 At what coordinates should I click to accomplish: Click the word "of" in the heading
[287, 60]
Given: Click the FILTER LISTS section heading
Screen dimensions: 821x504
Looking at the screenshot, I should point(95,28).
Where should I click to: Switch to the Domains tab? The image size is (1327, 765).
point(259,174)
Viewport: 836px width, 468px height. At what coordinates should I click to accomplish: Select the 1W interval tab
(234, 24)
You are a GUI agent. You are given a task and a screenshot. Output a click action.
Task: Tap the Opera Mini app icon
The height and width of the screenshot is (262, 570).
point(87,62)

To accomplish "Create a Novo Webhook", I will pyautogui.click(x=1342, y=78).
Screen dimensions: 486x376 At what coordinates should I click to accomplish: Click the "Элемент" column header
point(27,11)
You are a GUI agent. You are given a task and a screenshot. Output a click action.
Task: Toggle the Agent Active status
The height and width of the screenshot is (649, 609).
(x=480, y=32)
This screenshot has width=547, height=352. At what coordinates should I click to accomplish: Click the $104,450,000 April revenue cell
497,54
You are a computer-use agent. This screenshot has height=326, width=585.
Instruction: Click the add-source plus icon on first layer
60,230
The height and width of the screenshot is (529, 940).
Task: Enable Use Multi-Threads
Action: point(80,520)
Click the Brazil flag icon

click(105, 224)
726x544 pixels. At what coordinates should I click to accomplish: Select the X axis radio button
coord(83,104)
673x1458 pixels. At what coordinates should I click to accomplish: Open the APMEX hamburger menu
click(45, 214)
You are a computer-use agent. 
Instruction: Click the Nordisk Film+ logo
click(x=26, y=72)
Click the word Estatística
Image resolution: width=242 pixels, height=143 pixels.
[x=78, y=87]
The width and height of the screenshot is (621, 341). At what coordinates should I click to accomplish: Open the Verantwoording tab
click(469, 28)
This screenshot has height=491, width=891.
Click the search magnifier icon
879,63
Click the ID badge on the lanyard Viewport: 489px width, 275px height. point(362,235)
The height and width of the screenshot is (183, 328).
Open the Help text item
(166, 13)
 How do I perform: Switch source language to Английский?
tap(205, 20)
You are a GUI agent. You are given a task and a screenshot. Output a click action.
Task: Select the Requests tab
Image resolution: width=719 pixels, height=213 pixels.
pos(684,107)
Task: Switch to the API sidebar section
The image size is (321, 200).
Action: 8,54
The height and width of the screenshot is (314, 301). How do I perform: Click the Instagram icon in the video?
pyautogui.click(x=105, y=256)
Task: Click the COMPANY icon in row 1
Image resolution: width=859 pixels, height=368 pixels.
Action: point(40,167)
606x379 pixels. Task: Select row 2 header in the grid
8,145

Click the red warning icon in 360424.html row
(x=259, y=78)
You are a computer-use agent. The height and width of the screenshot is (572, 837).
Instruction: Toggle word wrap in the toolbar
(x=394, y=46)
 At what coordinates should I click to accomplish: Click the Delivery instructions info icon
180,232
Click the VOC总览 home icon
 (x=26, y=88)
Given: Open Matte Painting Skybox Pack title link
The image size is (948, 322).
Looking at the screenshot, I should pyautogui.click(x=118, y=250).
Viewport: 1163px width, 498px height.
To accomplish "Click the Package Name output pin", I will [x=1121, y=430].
========================
#### [Activity]
Every line above has to be restated word for word.

#### [Solution to the exercise]
 At what coordinates should I click to accomplish: Click the word "of" in the heading
[287, 60]
Given: Click the FILTER LISTS section heading
Screen dimensions: 821x504
Looking at the screenshot, I should point(95,28).
Where should I click to: Switch to the Domains tab? The image size is (1327, 765).
point(259,174)
Viewport: 836px width, 468px height. At what coordinates should I click to accomplish: Select the 1W interval tab
(234, 24)
You are a GUI agent. You are given a task and a screenshot. Output a click action.
Task: Tap the Opera Mini app icon
The height and width of the screenshot is (262, 570).
point(87,62)

To accomplish "Create a Novo Webhook", I will pyautogui.click(x=1342, y=78).
Screen dimensions: 486x376 At what coordinates should I click to accomplish: Click the "Элемент" column header
point(27,11)
You are a GUI agent. You are given a task and a screenshot. Output a click action.
Task: Toggle the Agent Active status
The height and width of the screenshot is (649, 609).
(x=480, y=32)
This screenshot has width=547, height=352. At what coordinates should I click to accomplish: Click the $104,450,000 April revenue cell
497,54
You are a computer-use agent. This screenshot has height=326, width=585.
Instruction: Click the add-source plus icon on first layer
60,230
The height and width of the screenshot is (529, 940).
Task: Enable Use Multi-Threads
Action: point(80,520)
Click the Brazil flag icon

click(105, 224)
726x544 pixels. At what coordinates should I click to accomplish: Select the X axis radio button
coord(83,104)
673x1458 pixels. At what coordinates should I click to accomplish: Open the APMEX hamburger menu
click(45, 214)
You are a computer-use agent. 
Instruction: Click the Nordisk Film+ logo
click(x=26, y=72)
Click the word Estatística
Image resolution: width=242 pixels, height=143 pixels.
[x=78, y=87]
The width and height of the screenshot is (621, 341). At what coordinates should I click to accomplish: Open the Verantwoording tab
click(469, 28)
This screenshot has height=491, width=891.
Click the search magnifier icon
879,63
Click the ID badge on the lanyard Viewport: 489px width, 275px height. point(362,235)
The height and width of the screenshot is (183, 328).
Open the Help text item
(166, 13)
 How do I perform: Switch source language to Английский?
tap(205, 20)
You are a GUI agent. You are given a task and a screenshot. Output a click action.
Task: Select the Requests tab
Image resolution: width=719 pixels, height=213 pixels.
pos(684,107)
Task: Switch to the API sidebar section
The image size is (321, 200).
Action: 8,54
The height and width of the screenshot is (314, 301). How do I perform: Click the Instagram icon in the video?
pyautogui.click(x=105, y=256)
Task: Click the COMPANY icon in row 1
Image resolution: width=859 pixels, height=368 pixels.
Action: point(40,167)
606x379 pixels. Task: Select row 2 header in the grid
8,145

Click the red warning icon in 360424.html row
(x=259, y=78)
You are a computer-use agent. The height and width of the screenshot is (572, 837).
Instruction: Toggle word wrap in the toolbar
(x=394, y=46)
 At what coordinates should I click to accomplish: Click the Delivery instructions info icon
180,232
Click the VOC总览 home icon
 (x=26, y=88)
Given: Open Matte Painting Skybox Pack title link
The image size is (948, 322).
Looking at the screenshot, I should pyautogui.click(x=118, y=250).
Viewport: 1163px width, 498px height.
To accomplish "Click the Package Name output pin", I will [x=1121, y=430].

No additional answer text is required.